◆ Aşağıdakileri tamamlayınız ◆
1 – Kemalist bürokrasi ile totaliter rejimler üzerine olan metne göre aşağıdaki soruları yanıtlayınız.
(a) Meşhur 141-142. maddeler hangi yasadan aynen alınmıştır?
(b) Yunus Nadi hangi gazetenin sahibidir?
(c) Yunus Nadi başkanlığındaki heyet Almanya'ya hangi amaçla gönderilmiştir?
2 – Kemalist bürokrasi ile totaliter rejimler üzerine olan metni, son cümlesinden sonrasını yazarak sürdürünüz.

◆ Seçilen bölüm ◆
20 Ekim 2010 Çarşamba

Kemalist rejimin işçi düşmanlığı, Nazi hayranlığı ve ırkçı eğilimleri

1930’lara gelindiğinde, Kemalist bürokrasinin gözünde artık liberalizmin eski itibarı kalmamıştı. Köken olarak zaten despotik bir devlet geleneğinden gelen ve totalitarizme eğilimli olan Kemalist bürokrasi için, İtalya ve Almanya’daki totaliter rejimler önemli bir cazibe merkezi oluşturuyordu. Bu totaliter rejimlerin Avrupa’da estirdiği faşizm ve Nazizm rüzgârları, totaliter eğilimli Kemalist yönetici kadroları güçlü bir biçimde etkilemişti. Bu etkilenme, Kemalist yönetici kadroların ırkçılık ve faşizm kokan bu yıllardaki söylemlerinde, faşist devletlerin yasalarından aktardıkları yasa maddelerinde (örneğin meşhur 141-142. maddelerin İtalyan Ceza Yasasından aynen alınması gibi) ve de genel olarak Kemalist devletin siyasal ve ideolojik açılımlarında kendini göstermektedir. Bu dönemde Türk hükümetinin Nazi Almanya’sına duyduğu yakınlığın bir diğer göstergesi de, önde gelen Nazi hayranlarından biri olan Cumhuriyet gazetesi sahibi Yunus Nadi’nin başkanlığında bir heyeti, Hitler’in yaş gününü kutlamak üzere Almanya’ya göndermesi olmuştur.

◆ Sağlanan kayıtlar ◆
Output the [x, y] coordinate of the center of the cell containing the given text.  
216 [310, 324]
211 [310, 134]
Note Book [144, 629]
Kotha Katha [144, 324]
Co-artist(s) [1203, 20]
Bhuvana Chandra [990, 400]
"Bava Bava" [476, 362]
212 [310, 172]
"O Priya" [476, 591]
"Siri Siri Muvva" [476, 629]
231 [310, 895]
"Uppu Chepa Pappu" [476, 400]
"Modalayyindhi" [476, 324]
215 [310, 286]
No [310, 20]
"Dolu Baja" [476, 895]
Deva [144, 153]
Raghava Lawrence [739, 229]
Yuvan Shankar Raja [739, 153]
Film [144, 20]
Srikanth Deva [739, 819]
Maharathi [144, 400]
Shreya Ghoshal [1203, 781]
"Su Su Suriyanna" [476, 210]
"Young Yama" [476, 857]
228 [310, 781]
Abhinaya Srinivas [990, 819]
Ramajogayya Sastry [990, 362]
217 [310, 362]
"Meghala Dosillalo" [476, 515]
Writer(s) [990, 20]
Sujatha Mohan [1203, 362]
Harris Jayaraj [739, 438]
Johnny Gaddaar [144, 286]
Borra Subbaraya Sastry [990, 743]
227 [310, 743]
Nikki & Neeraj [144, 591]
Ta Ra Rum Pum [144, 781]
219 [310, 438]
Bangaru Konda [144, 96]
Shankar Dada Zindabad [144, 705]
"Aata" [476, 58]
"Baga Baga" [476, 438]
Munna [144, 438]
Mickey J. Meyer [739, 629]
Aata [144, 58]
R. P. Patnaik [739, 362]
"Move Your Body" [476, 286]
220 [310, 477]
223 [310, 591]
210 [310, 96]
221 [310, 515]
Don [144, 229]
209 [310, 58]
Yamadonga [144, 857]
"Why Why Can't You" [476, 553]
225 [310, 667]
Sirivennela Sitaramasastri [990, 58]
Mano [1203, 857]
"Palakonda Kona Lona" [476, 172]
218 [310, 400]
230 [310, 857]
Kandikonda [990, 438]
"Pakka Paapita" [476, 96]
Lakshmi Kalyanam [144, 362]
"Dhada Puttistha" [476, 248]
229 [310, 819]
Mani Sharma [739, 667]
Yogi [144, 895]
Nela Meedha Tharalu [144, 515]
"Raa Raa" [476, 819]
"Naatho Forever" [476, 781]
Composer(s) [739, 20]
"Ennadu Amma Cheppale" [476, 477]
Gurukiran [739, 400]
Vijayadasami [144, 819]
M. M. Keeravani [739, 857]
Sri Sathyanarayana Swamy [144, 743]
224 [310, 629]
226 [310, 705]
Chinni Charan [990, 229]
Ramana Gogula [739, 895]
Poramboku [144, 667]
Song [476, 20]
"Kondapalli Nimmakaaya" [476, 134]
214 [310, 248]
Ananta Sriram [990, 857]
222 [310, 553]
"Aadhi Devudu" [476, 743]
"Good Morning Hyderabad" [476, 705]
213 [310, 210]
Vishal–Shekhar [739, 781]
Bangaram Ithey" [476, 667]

◆ Görev yanıtları ◆
1 –
(a) İtalyan Ceza Yasasından
(b) Cumhuriyet gazetesinin
(c) Hitler'in yaş gününü kutlamak üzere

2 –
Kemalist bürokrasinin Avrupa’da gelişen faşist harekete sempatiyle yaklaşması ve ondan etkilenmiş olması, kendini şu iki alanda çok açık bir biçimde ortaya koyuyordu: Birincisi, Kemalist bürokrasi de tıpkı Avrupa’daki faşistler gibi toplumda sınıf esasına göre örgütlenmeyi ve sınıf mücadelesini şiddetle reddediyor ve bunun yerine, mesleksel örgütlenmeyi esas alan ve gerçek yaşamda çıkarları birbirine karşıt olan sınıfları (burjuvazi ile proletaryayı) sözümona bir potada eritmeyi amaçlayan korporatif bir toplum örgütlenmesini geçirmeyi hedefliyordu. Ama Kemalist bürokrasi bu konuda da ikiyüzlü davranıyordu. Çünkü, sınıf esasına göre örgütlenmeye karşı olduğunu söyleyerek işçi sınıfının örgütlenmesini yasaklasa da, sıra burjuvaziye gelince onu engellemek için hiçbir şey yapmıyor, tam tersine koruyordu.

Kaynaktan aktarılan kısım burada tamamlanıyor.